For some time Disch's talent as a poet went largely unacknowledged in the United States. His second collection was published in Britain by the perspicacious Anvil Press because American publishers, for whom sincerity and naturalness may often count for more than wit, were not interested. Perhaps this is because mainstream American readers often have difficulty distinguishing nuances of irony and are apt to be confused and disturbed by moral ambiguity. Poets like Disch, who habitually shift register from the frivolous to the serious and produce titles like "Light Verses for the Vietnam War Dead" and "The Rapist's Villanelle" belong to a minority strand in American poetry.
The strongest current in mainstream American verse demands a program of romantic sincerity couched in open forms, and mainstream critics are suspicious of poets who flaunt technique. The most successful resistance to the status quo has come from those poets directly influenced by Auden—James Merrill, John Hollander, Anthony Hecht, and Richard Howard. Like them Disch is drawn to traditional forms. But in terms of tone and composition he is clearly an heir of the New York school of poets, which included John Ashbery, Barbara Guest, James Schuyler, Kenneth Koch, and principally Frank O'Hara. In fact, one way of characterizing Disch's work would be to say that he uses the technique of the Byron of Don Juan as channeled through the voice of O'Hara.

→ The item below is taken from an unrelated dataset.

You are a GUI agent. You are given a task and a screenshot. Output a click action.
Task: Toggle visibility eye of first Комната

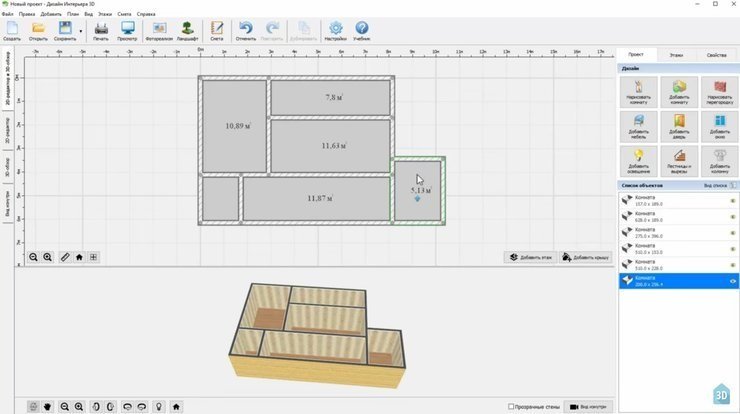(732, 200)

Although he appears to take the challenge of form lightly, Disch is a formalist par excellence. He delights in the restrictions of rhyme, meter, and numerous less conventional rules. In his second collection, ABCDEFG HIJKLM NOPQRST UVWXYZ, for example, all of the poems appear in strict alphabetical order, beginning with "Abcedary" ("A is an apple, as everyone knows. / But B is a … What do you suppose? / A Bible? A Barber? A Banquet? A Bank? / No B is this Boat, the night that it sank …"). The collection ends with a kind of mirror image catalog of alphabetical invention, "Zewhyexary" ("Z is the Zenith from which we decline / While Y is the Yelp as you're twisting your spine."). Both poems are loosely narrative series of associations in rhyming couplets, and both are shamelessly concerned with their own composition, which is exactly the point. This reliance on lists and verbal formulas is a recurrent feature in Disch's work, as in "Slides," which takes the form of comments on individual holiday snapshots: "Marilyn and me / / Charles and Marilyn / / me and Charles / with the sign at the exit behind us. / / And this is the last one. / They say it's a mile deep."
Disch is also a fatally accurate parodist. "High Purpose in Poetry: A Primer," for example, is dedicated to A.R. Ammons in the sense that Don Juan was dedicated to Robert Southey. Disch lampoons Ammons's easy cosmic affirmations: "Only one thing is needed: to speak of matters elemental. / … of anything as basic / As water, fire, earth, or air: to lift it up and say of it, / There! Behold!" Disch is enormously skilled in the art of graceful deflation. In "Skydiver" the grand romanticism of the parachutist's leap is undermined by the poet's description, "and though / That may sound snide or flip, it's just my way / Of talking: I honestly feel amazement, only that." Characteristically, this very assurance puts us at once on our guard, so that we are prepared for the final lines of the poem when Disch praises skydiving as the ultimate expression "of faith in things unseen: the wind, / The mind, the patient skill of seamstresses / Running immense lengths of nylon / Through their clamoring machines."